** Opening RECORDS FOR PROCESSING block **

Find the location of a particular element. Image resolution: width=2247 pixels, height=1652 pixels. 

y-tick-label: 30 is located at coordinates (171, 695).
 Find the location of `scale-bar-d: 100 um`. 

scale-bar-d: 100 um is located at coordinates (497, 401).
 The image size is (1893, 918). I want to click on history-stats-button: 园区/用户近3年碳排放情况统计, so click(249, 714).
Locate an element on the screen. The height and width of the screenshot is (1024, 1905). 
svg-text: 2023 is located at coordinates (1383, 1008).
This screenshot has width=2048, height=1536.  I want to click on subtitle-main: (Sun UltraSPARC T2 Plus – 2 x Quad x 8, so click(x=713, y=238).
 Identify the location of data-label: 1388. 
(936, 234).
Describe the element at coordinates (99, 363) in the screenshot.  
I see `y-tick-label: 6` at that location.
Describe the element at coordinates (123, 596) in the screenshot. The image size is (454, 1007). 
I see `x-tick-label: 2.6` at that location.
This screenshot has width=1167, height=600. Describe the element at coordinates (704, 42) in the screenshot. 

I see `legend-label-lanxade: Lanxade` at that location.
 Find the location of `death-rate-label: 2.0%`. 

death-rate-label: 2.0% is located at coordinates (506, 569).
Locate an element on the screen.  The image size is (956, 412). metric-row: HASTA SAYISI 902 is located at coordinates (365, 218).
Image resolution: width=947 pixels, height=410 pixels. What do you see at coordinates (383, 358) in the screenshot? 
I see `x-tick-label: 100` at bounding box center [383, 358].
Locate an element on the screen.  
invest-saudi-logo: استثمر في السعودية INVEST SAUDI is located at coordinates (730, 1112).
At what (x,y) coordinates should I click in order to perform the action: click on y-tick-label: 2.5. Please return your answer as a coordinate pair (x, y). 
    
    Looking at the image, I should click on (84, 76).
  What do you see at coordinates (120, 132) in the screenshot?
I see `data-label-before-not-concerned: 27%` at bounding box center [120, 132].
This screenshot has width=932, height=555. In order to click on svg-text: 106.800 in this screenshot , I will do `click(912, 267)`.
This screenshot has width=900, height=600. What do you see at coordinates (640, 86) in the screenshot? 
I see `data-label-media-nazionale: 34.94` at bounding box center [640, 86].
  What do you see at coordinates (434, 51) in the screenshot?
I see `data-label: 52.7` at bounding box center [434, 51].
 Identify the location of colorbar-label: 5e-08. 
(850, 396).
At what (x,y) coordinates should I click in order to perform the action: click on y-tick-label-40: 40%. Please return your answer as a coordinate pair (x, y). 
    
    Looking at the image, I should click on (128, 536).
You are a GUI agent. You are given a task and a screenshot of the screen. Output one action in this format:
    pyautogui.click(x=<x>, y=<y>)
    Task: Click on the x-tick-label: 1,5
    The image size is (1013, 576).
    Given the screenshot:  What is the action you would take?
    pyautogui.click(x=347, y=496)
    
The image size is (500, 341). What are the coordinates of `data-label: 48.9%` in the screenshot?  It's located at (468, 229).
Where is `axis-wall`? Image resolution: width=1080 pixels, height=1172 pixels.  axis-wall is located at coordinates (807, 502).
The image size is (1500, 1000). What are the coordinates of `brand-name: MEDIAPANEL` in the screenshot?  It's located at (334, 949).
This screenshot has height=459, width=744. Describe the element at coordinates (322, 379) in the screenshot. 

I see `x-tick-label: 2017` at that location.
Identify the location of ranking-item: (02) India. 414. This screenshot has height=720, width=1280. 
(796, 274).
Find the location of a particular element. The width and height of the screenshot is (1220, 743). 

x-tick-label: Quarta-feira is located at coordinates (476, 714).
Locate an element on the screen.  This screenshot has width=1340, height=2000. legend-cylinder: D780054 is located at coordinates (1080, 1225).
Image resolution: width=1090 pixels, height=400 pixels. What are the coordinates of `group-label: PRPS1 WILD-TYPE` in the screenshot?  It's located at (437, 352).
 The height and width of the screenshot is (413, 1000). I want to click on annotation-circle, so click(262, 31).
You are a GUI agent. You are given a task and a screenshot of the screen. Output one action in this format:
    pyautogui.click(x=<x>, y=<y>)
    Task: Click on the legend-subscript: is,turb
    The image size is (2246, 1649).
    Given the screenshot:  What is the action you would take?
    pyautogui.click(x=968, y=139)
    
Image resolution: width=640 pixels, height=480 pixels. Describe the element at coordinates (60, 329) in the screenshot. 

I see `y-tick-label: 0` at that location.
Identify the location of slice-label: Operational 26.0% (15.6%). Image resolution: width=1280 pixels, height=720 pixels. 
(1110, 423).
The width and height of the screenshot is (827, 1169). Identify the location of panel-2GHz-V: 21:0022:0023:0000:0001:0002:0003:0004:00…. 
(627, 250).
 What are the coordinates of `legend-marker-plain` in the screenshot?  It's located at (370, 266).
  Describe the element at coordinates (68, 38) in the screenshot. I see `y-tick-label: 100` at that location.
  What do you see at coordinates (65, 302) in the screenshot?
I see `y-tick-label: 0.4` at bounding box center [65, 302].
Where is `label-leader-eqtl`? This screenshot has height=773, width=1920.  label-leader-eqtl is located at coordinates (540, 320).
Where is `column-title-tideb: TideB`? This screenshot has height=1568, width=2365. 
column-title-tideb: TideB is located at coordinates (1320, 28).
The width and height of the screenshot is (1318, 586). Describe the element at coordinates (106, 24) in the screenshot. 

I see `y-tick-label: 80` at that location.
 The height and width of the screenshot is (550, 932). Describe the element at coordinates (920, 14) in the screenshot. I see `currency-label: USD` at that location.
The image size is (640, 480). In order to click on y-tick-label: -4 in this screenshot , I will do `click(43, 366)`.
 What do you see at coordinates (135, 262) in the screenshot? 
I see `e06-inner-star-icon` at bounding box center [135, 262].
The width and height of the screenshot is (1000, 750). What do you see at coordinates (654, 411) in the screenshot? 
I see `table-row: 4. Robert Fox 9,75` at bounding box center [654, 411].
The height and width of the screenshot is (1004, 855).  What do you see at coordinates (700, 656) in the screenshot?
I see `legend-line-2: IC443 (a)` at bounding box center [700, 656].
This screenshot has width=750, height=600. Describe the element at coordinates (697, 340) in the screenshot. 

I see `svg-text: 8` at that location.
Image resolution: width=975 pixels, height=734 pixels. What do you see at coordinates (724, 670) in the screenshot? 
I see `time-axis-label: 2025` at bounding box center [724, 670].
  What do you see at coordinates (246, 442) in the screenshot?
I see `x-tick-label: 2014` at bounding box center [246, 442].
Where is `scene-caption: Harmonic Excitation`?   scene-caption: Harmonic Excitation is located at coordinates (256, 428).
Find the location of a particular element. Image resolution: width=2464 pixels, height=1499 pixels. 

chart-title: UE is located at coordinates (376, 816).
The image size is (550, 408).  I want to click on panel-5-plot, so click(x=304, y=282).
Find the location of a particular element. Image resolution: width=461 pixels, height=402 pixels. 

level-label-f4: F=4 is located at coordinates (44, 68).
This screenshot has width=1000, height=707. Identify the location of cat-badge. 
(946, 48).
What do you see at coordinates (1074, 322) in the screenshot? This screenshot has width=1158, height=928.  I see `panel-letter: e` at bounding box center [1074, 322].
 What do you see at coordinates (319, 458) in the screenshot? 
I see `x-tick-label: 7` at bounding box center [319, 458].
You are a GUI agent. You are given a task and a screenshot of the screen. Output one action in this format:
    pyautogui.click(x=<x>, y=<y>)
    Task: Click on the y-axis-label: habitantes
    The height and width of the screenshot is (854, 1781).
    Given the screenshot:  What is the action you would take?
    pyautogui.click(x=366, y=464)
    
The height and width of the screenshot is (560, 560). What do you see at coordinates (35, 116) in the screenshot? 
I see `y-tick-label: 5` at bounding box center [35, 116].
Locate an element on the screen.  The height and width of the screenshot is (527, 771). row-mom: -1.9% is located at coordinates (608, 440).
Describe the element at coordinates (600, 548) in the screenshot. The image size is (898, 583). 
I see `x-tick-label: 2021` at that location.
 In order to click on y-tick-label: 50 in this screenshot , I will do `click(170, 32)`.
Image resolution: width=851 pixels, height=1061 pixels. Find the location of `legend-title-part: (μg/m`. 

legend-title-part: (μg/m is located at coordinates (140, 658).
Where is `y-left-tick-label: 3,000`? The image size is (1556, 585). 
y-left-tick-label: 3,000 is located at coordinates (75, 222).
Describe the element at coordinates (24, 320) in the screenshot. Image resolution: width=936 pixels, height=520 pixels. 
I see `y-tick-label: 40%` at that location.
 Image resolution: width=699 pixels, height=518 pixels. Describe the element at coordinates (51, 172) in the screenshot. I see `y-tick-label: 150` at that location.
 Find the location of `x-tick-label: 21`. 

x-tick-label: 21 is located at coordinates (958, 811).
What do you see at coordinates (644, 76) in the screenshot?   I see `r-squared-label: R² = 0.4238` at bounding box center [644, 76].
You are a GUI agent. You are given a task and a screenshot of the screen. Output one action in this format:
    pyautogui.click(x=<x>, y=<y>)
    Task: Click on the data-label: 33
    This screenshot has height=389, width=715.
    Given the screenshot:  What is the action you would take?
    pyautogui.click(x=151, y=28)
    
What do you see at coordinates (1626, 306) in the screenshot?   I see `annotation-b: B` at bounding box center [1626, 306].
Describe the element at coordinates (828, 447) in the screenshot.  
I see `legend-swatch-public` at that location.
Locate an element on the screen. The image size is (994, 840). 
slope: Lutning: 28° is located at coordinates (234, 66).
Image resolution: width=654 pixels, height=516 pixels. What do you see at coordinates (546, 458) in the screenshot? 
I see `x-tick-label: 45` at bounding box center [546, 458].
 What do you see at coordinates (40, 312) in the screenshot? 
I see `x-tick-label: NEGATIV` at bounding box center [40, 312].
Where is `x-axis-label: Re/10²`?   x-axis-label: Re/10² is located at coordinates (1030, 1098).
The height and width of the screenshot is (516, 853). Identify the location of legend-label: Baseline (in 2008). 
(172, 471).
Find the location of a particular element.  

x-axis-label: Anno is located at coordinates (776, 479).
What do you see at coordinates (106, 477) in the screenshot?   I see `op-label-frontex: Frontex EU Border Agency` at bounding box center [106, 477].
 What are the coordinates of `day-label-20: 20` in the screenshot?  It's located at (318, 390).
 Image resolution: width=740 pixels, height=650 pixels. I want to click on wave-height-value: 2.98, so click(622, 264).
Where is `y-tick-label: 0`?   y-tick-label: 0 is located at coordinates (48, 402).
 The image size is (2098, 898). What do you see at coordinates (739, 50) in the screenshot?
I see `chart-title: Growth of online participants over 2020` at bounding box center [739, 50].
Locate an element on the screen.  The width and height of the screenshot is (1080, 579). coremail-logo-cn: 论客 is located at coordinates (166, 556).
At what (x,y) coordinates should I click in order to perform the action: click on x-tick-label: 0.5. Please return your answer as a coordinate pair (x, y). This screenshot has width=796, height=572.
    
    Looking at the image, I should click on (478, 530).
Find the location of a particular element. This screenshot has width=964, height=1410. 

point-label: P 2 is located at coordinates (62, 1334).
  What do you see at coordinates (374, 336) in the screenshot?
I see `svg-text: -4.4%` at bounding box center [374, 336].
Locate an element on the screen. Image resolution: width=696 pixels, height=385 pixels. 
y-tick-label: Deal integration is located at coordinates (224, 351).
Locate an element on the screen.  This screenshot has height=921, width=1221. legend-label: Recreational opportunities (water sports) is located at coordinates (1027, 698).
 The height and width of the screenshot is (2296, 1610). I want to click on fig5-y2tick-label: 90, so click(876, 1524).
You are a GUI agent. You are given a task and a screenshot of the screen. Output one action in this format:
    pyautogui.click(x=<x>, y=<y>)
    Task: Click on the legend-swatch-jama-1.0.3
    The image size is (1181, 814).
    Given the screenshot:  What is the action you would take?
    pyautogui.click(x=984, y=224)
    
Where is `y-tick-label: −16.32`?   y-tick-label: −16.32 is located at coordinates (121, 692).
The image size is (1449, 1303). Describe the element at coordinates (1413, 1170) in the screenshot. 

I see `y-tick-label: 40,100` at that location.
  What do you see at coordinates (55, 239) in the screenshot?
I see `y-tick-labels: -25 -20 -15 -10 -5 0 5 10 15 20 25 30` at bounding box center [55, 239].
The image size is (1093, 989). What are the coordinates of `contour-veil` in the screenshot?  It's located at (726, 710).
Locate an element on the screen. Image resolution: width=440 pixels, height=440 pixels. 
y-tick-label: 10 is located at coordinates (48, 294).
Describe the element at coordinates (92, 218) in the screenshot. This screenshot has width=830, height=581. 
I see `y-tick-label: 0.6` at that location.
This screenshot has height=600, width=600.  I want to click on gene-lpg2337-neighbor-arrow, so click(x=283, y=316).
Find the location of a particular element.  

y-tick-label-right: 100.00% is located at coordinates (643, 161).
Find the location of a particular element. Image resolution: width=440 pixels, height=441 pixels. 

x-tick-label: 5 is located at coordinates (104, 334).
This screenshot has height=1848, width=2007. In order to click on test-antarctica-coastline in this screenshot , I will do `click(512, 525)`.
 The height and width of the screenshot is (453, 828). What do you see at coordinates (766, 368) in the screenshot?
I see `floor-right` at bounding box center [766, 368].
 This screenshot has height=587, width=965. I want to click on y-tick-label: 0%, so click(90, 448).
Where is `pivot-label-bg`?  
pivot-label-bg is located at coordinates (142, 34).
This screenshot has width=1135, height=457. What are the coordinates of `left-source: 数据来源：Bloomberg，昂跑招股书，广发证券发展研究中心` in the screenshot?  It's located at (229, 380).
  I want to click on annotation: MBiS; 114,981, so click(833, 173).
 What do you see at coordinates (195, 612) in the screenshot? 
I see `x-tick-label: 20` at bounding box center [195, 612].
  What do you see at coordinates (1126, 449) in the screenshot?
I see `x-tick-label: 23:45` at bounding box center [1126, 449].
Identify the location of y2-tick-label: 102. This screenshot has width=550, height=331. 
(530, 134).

** Closing RECORDS FOR PROCESSING block **

* _TASK TO COMPLETE_
In the items from the first line through the line containing "y-tick-label: 30 is", inclusive, change "particular element" to "specific element" and reproduce those lines with nothing else altered.

* _SOLUTION FOR THIS PROBLEM_
Find the location of a specific element. Image resolution: width=2247 pixels, height=1652 pixels. 

y-tick-label: 30 is located at coordinates (171, 695).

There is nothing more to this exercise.